Well, we learned a couple of things about nonprofit funders, grantees, advisors, and critics this week: They are a vocal lot and want to know a lot. Just how vocal can be gleaned from the anthology of blog posts on the subject started by Jeff Raderstrong of Change Charity and expanded by Adin Miller of Adin Miller Consulting.
We also learned that nonprofit activists can make things happen.
Yesterday, in a Twitter debate the discussion continued. It was organized by Matthew Bishop, US Business Editor and New York Bureau Chief of The Economist, and co-author of Philanthrocapitalism: How Giving Can Save the World. When the dust settled, three issues and some recommendations emerged.
Has SIF given enough information?
This seems moot to me now. The controversy about transparency produced good results – more information, a venue to post both winners and non-winners – but now that’s been done. The applications and reviewers’ comments on winners are online. The questions of integrity have been answered.
But enough already.
Judging by the debate, some people won’t be satisfied with any amount of information or aren’t aware of the amount of information that is now available. More importantly, continual harping on when did SIF release the information and was it enough runs the risk of overshadowing the great possibilities – innovation, better metrics, new and better social programs – that can come out of SIF.
Why does SIF matter?
Several answers to this seem important:
- It is a test of public/private partnerships.
- The intermediary grantees provide matching funds, so the program leverages the government money.
- It is a paradigm shift in the way government looks at funding.
Not mentioned in the debate but of great importance in my mind is the development of a secondary market. Some applicants who didn’t win had terrific ideas, but weren’t a perfect fit for the SIF criteria. They may be the perfect fit for other funders.
How do we measure success?
Now this is where the discussion got really interesting! The big take-away is that government and nonprofits need to accept failure. Yep. It is all right to try and fail, as long as we learn from our mistakes.
The consensus in the debate was that at least 60 percent of the intermediaries and their grantees had to be wildly successful. This despite the fact that venture capitalists accept a much higher failure rate – 80 to 90 percent.
But for nonprofits and the people who fund them, success is required every time. Unrealistic. And continuing this fantasy means any failure will call into question the whole idea of SIF and private/public partnerships, even if some are very successful. We need to focus on what works well and learn from what doesn’t work.

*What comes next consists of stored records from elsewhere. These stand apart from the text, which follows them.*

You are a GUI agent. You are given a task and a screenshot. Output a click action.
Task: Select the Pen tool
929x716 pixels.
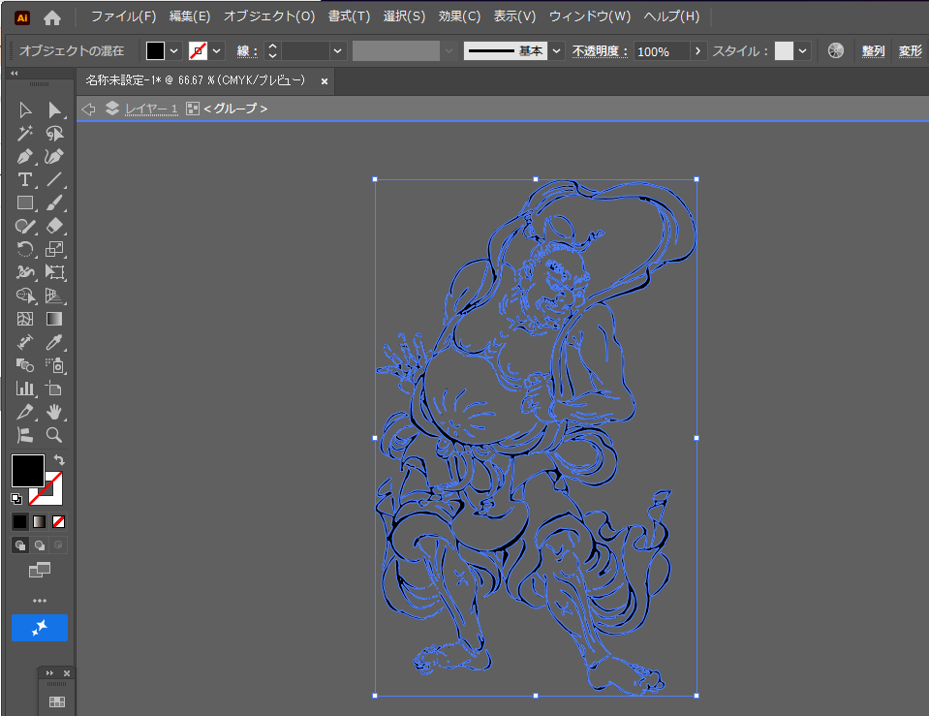click(x=25, y=157)
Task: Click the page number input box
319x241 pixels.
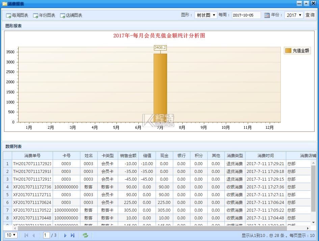Action: (x=47, y=235)
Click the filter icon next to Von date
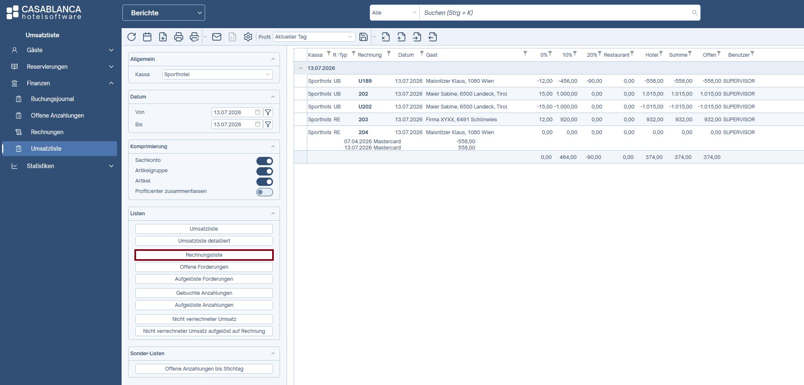 268,112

With taxpayer money involved, that’s going to be difficult but for-profit shareholders have gotten used to it (even Google bombs and Apple’s phone had that antenna problem). We in the nonprofit sector need to educate people.

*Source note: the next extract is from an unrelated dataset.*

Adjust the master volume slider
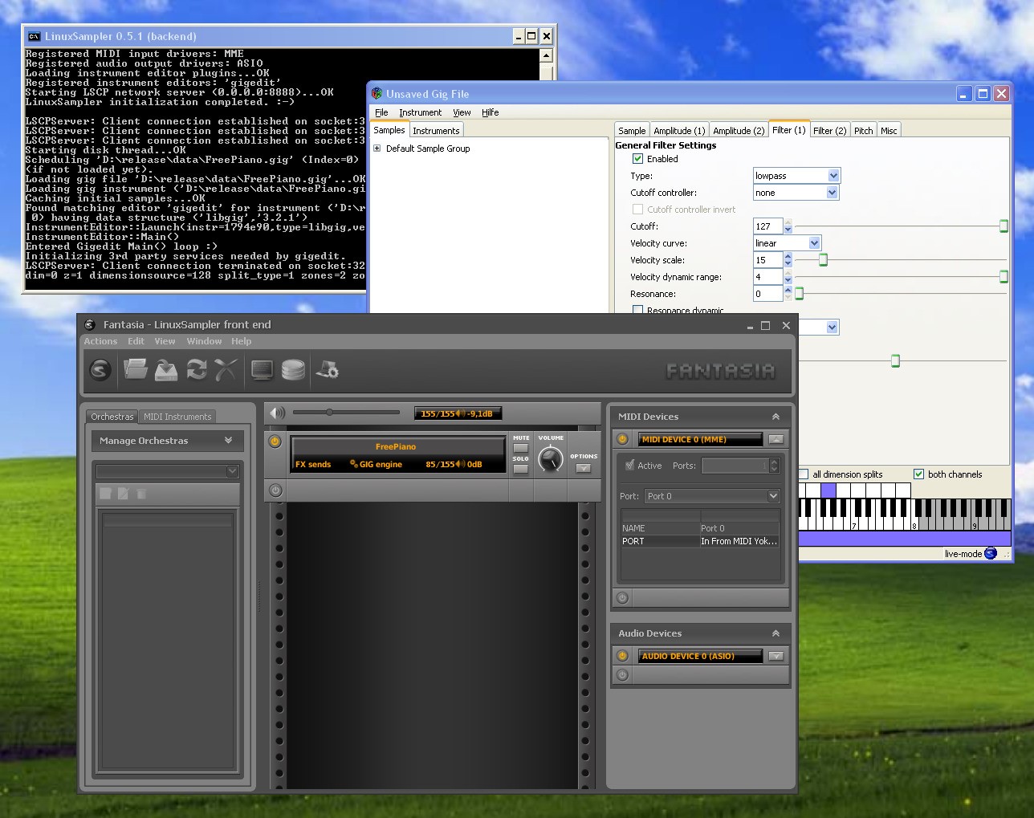 [329, 413]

Recommendations for the future
- Give the program time! It’s only just begun so let’s keep an eye on what the intermediaries do, maybe even make suggestions as they go along, but give them time to have their efforts bear fruit.
- The intermediaries should give larger grants to fewer grantees. In other words, don’t spread the funds too thin. Of course, the onus is on the grantee to ask for what it really needs to get the job done.
- Provide incentives for state and local versions of SIF. A variation on this theme is for SIF to fund different approaches for allocating money and see which works best. Of course, that takes us back to accepting failure in some of these models.
- Develop a common language around measurement: What do we mean by impact?
Are there other lessons we should take away from the SIF controversy?